# Help me understand airline check valves



## Samadhikash (Jun 16, 2015)

I think I'm missing something about check valves. I understand how the valve itself works, but I'm not understanding why or when they are required. If I put one end of a tube in the tank (let's say it's connected to a sponge filter) and the other end on the floor, I could wait 10 years and it will never start a siphon. If I put an air pump on the floor end and let it run till it bubbles in the tank, I can take the hose off and put it back on endlessly without ever starting a siphon. So what I'm trying to figure out is what conditions are necessary to allow an air line on an air pump to start siphoning water from the tank.

I know it sounds silly, but I'm asking honestly. I feel like I'm back in high school and struggling to get a passing grade in physics. Under what "real world" conditions does an air line slipping off a pump (or the pump failing) will it start to siphon water from the tank? I feel like I could set up an experiment in a lab using altered pressure gradients to make it happen, but those conditions would never be naturally created in the living room. Short of sucking on the floor end of the airline to intentionally fill it with water to start a siphon, I can't make it work.

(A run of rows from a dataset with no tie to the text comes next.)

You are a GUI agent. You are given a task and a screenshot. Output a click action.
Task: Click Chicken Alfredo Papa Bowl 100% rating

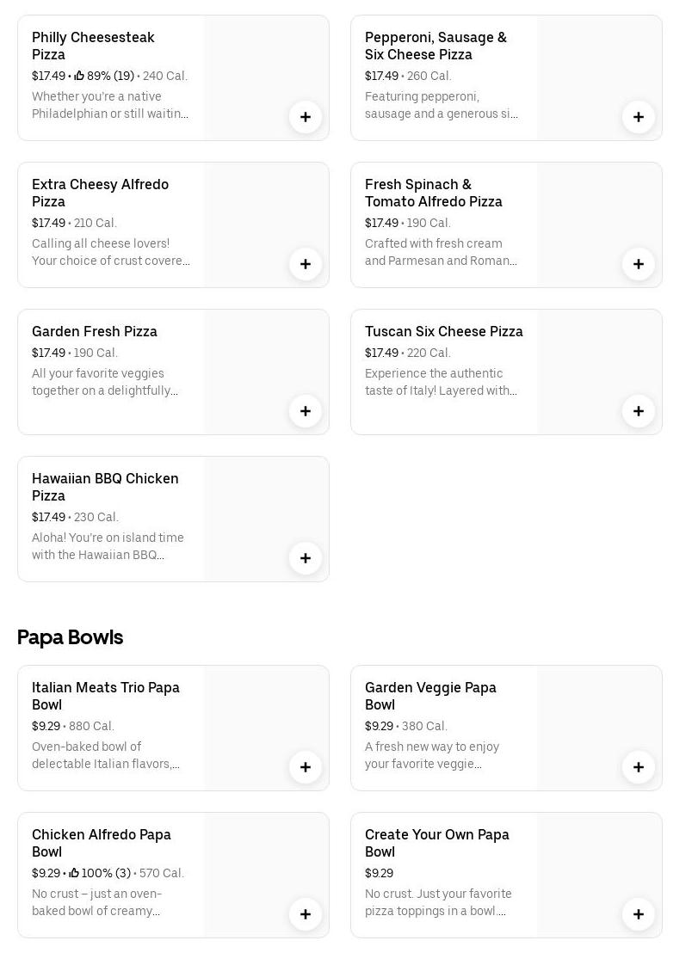pos(100,873)
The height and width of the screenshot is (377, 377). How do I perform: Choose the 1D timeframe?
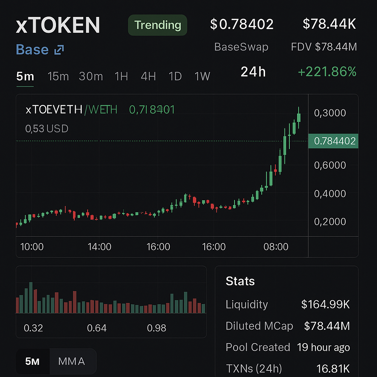point(175,77)
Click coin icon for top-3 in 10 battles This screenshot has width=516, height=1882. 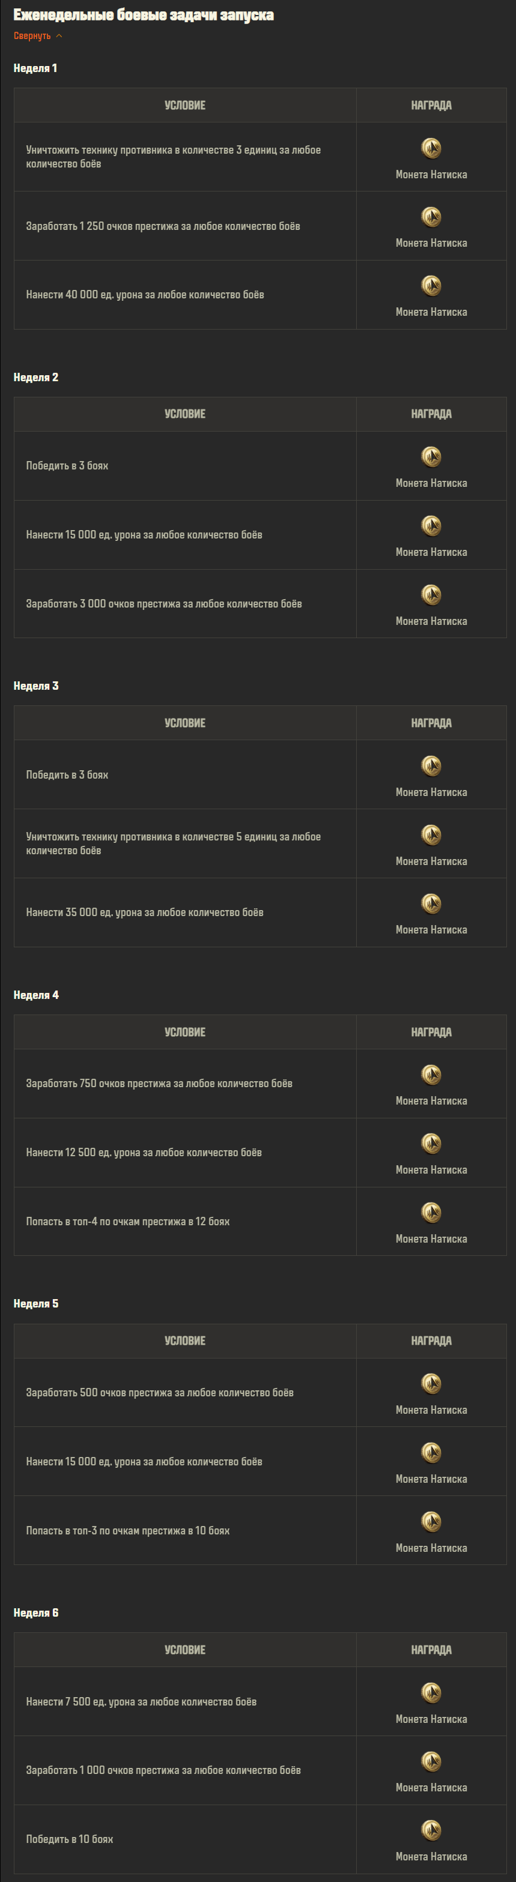431,1521
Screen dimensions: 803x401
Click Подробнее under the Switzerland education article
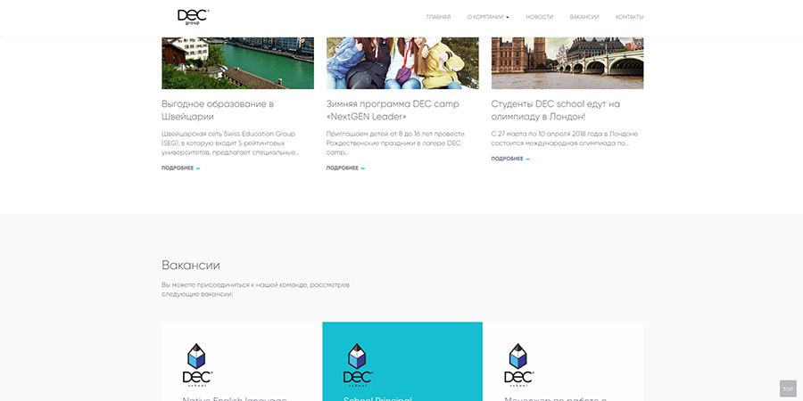180,168

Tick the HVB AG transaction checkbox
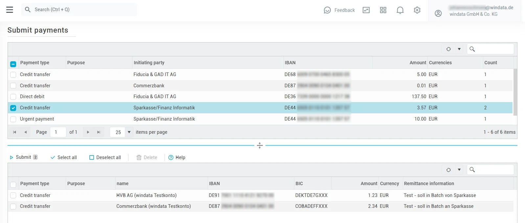[13, 195]
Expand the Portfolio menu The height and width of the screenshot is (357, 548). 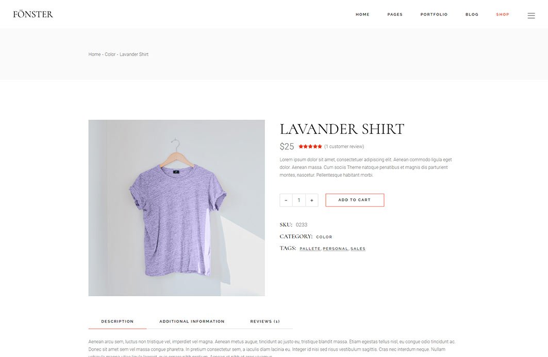(434, 14)
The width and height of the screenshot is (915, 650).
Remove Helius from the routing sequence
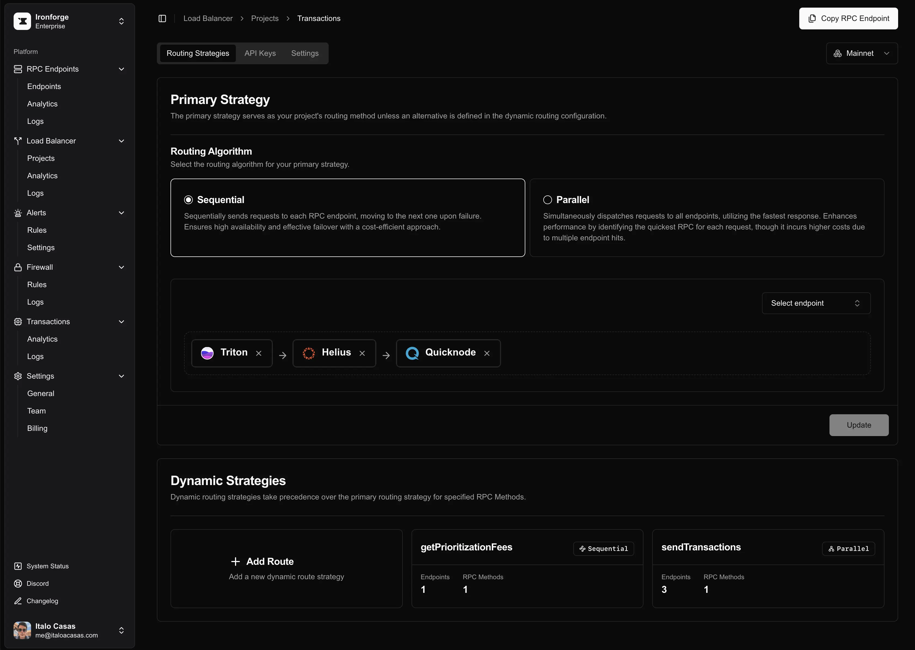click(362, 353)
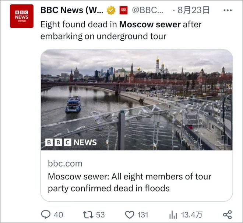This screenshot has height=223, width=243.
Task: Click the @BBC... handle
Action: point(148,10)
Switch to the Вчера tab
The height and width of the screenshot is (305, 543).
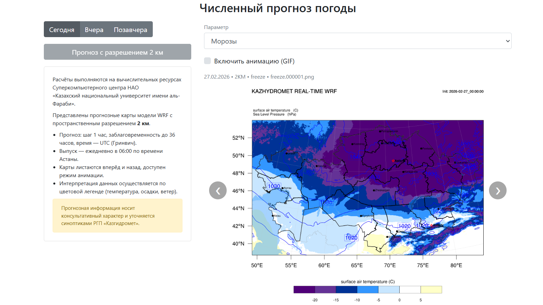point(94,30)
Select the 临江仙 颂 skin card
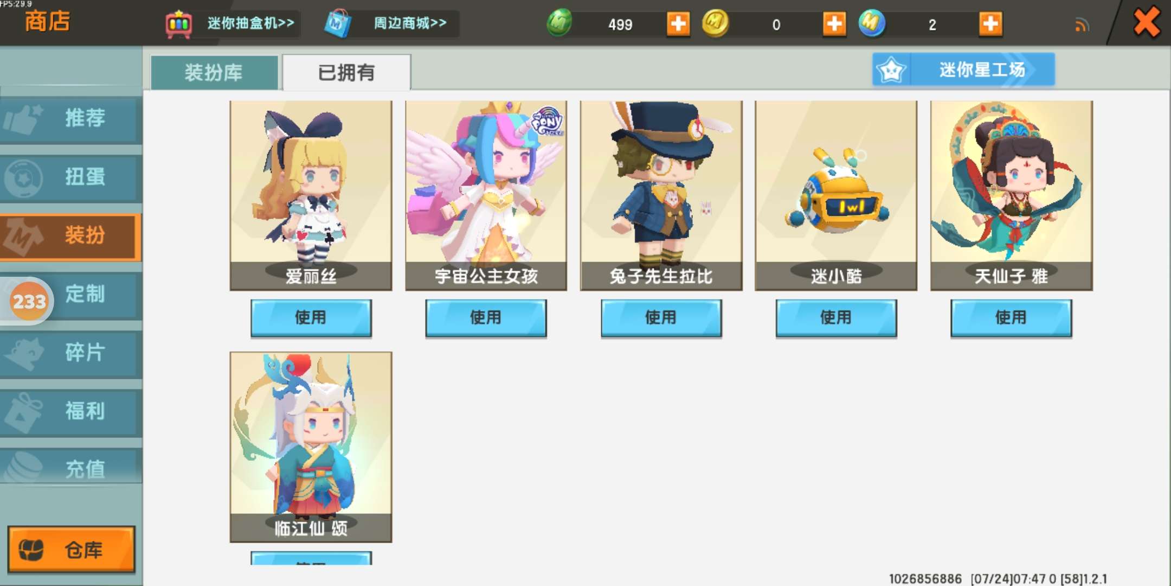The image size is (1171, 586). 311,447
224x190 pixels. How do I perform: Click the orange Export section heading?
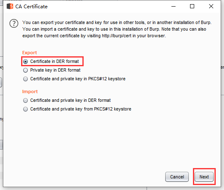[29, 53]
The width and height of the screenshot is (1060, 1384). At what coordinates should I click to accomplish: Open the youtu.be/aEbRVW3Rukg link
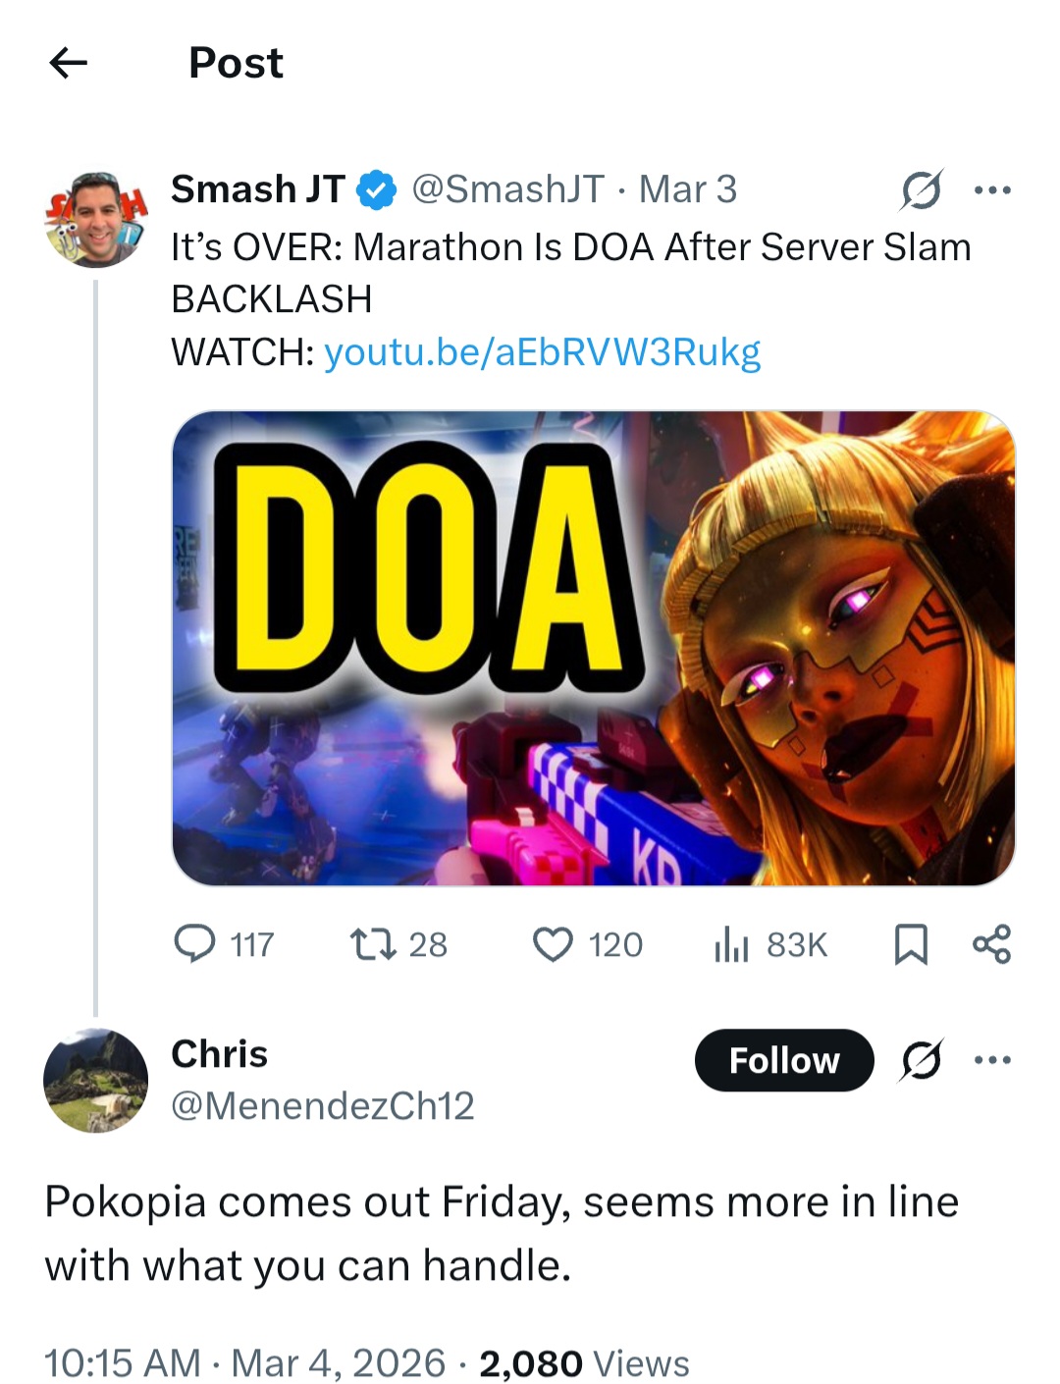pyautogui.click(x=542, y=351)
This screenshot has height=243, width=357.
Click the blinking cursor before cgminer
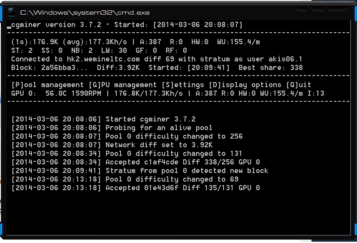click(9, 27)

FWIW, I use check valves. But I really don't understand what has to happen for there to be a problem they can prevent.


----------



## noddy (Nov 20, 2006)

No idea. I just added one to my fry tank after not using one for 25 years for no reason whatsoever.


----------



## AV8TOR (Feb 23, 2019)

The check valve is a simple device that one way air can flow through but nothing can flow back the other direction. Try it by blowing on each end. Where it comes in is when the power goes out. It will stop your little air line from being a siphon and draining water from your tank


----------



## nodima (Oct 3, 2002)

I understand your question, and I think Yogi Berra sums it up with this (paraphrased) In theory, there is no difference between theory and reality, but in reality there is a difference.

I always imagine a large fish like an oscar to mouth the airstone and push water back through it.


----------



## Ichthys (Apr 21, 2016)

If the power goes out and the airpump stops suddenly, water will push the air back up the tubing to an inch or so above the water level, which in some cases can mean going over the back... and of course if it goes too far it will empty the tank.

Check valves prevent this. Another way to prevent it is to have the airline loop more than an inch or so above the water level. Given that check valves also severely reduce the airflow, I know my preferred method.


----------



## Ronzo (Sep 8, 2013)

Sam; They are a secondary safety valve (and cheap insurance!) to prevent the airline (which is normally flowing air in one direction) from possibly flowing water in the other direction after extraordinary events take place...

Ich; It is quite unlikely, but I agree that with the possible inertia of a column of water rushing up the airhose after a pump or hose failure, if the inertia is sufficient to make it over the hump and to the downhill side, a siphon might be started with disastrous results...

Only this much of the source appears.